The significant feature of arthrofibrosis is that the scarring within the knee joint prevents it from achieving a full range of motion.
This may affect a patient's ability to perform ordinary daily tasks, such as taking a bath and getting up from a chair. A limp associated with a loss of knee motion can further stress the back and the knee joint , and aggravate an already difficult situation.
What is a normal range of motion?
Range of motion of the affected knee also needs to be compared to its partner before one can make a judgement on loss of range of motion. Look again at the three NORMAL individuals in the photographs above.
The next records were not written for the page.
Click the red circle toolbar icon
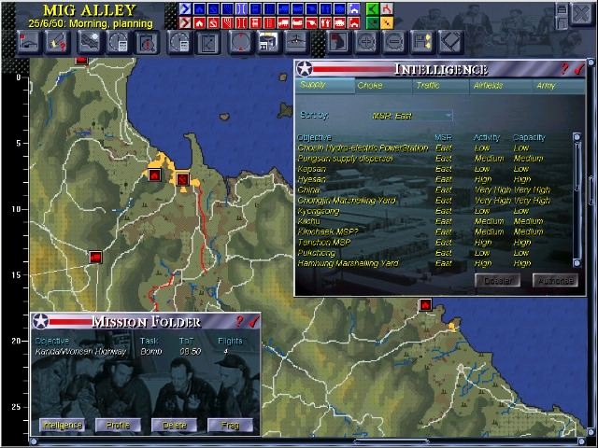Viewport: 598px width, 448px height. (x=240, y=42)
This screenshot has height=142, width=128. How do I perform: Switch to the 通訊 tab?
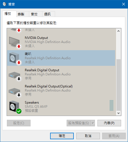point(47,14)
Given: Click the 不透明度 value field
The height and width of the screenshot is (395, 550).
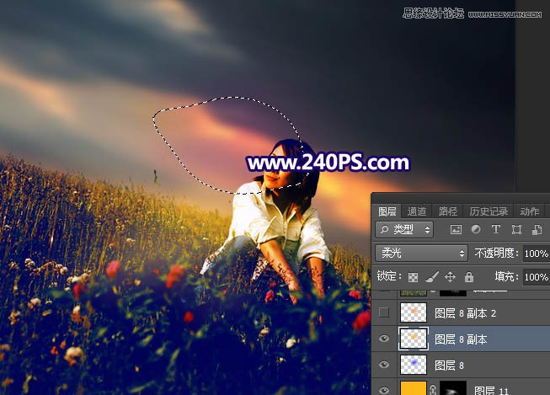Looking at the screenshot, I should 535,253.
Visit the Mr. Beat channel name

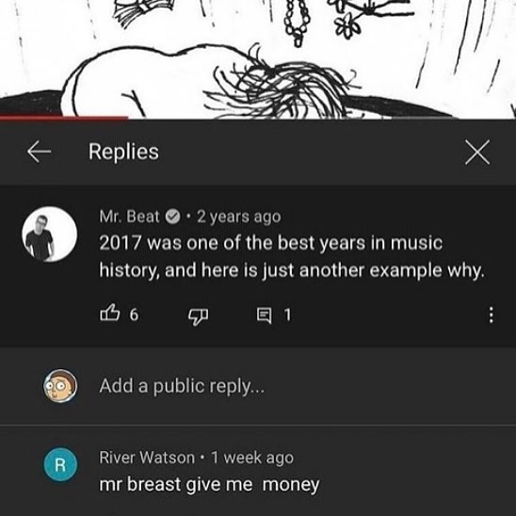[x=129, y=217]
There is a wide variabilty between the ROM of the three individuals, but one would find that there would generally be very little difference between the ROM of the two knees of each individual.
ROM required for activities of daily living
You cannot get by with a ten-degree loss of normal knee extension, as this will result in a limp, shortening, and patellofemoral arthrosis.
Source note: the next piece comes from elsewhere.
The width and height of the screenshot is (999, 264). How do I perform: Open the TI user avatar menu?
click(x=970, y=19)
You use your knee in normal walking from two degrees of flexion to seventy degrees of flexion. That range of motion is what you need to just walk up and down stairs and have a normal gait. If you walk with your knee in ten degrees of flexion (you have lost only eight degrees from the straight position), you will have a limp which can throw off your back because you have a shorter leg. Your limping gait will be very noticeable, not only to yourself, but to other people as well. The most important problem with a loss of flexion and poor gait is that high pressures are placed upon the patellofemoral (kneecap) joint which, over time, will result in damage to the articular cartilage (patellofemoral arthrosis).
Studies of the range of knee motion required for activities of daily living reveal further that -
- 93 degrees of knee flexion is required for rising from a seated position (ref 1)
- 106 degrees of knee flexion is required for shoelace tying (ref 1)
- 135 degrees of flexion is required to properly take a bath (ref 2)
A person can get by with a loss of two to five degrees, where they may not even notice the difference. Obviously, we like zero degrees of difference between knees, or actually less than zero. A normal knee has at least three degrees less than zero (3 degrees of hyperextension), and that is what we really like to see achieved after a knee injury or operation.
Loss of Extension
Any loss of extension is a problem. In the last few degrees of extension, something called the 'knee-lock' or 'screw-home' mechanism occurs, and the leg is able to support the body weight despite the quads being completely relaxed. This lock-back or screw-home cannot properly occur if there is an extension lag, that is, if the last few degrees of extension are missing. The quads - and the hamstrings , too - are put under enormous strain. The body has to rely on muscle and ligament considerably more for support and stability, resulting in fatigue, biomechanical problems, pain and increased risk of injury or re-injury.
The two rounded ends (condyles) of the femur do not have the same radius - the medial one has to turn through a longer distance than the lateral one. After the lateral condyle has completed its excursion, the medial one continues a bit longer - a process known as 'screwing-home'.
In this final phase of extension (as the knee goes into its final few habitual degrees of extension or hyperextension) the anterior cruciate ligaments are taut and so are both collaterals, and the knee is in its maximally stable position, with the leg able to support the body weight despite the quads muscles being completely relaxed.
So the important principle to remember is that this lock-back or screw-home cannot properly occur if the knee cannot fully extend.
1 Laubenthal KN. A quantitative analysis of knee motion during activities of daily living. Phys Ther 52(1):34-43;1972.
2 Rowe PJ et al. Knee joint kinematics in gait and other functional activities measured using flexible electrogoniometry: how much knee motion is sufficient for normal daily life? Gait and Posture 12:143-155;2000.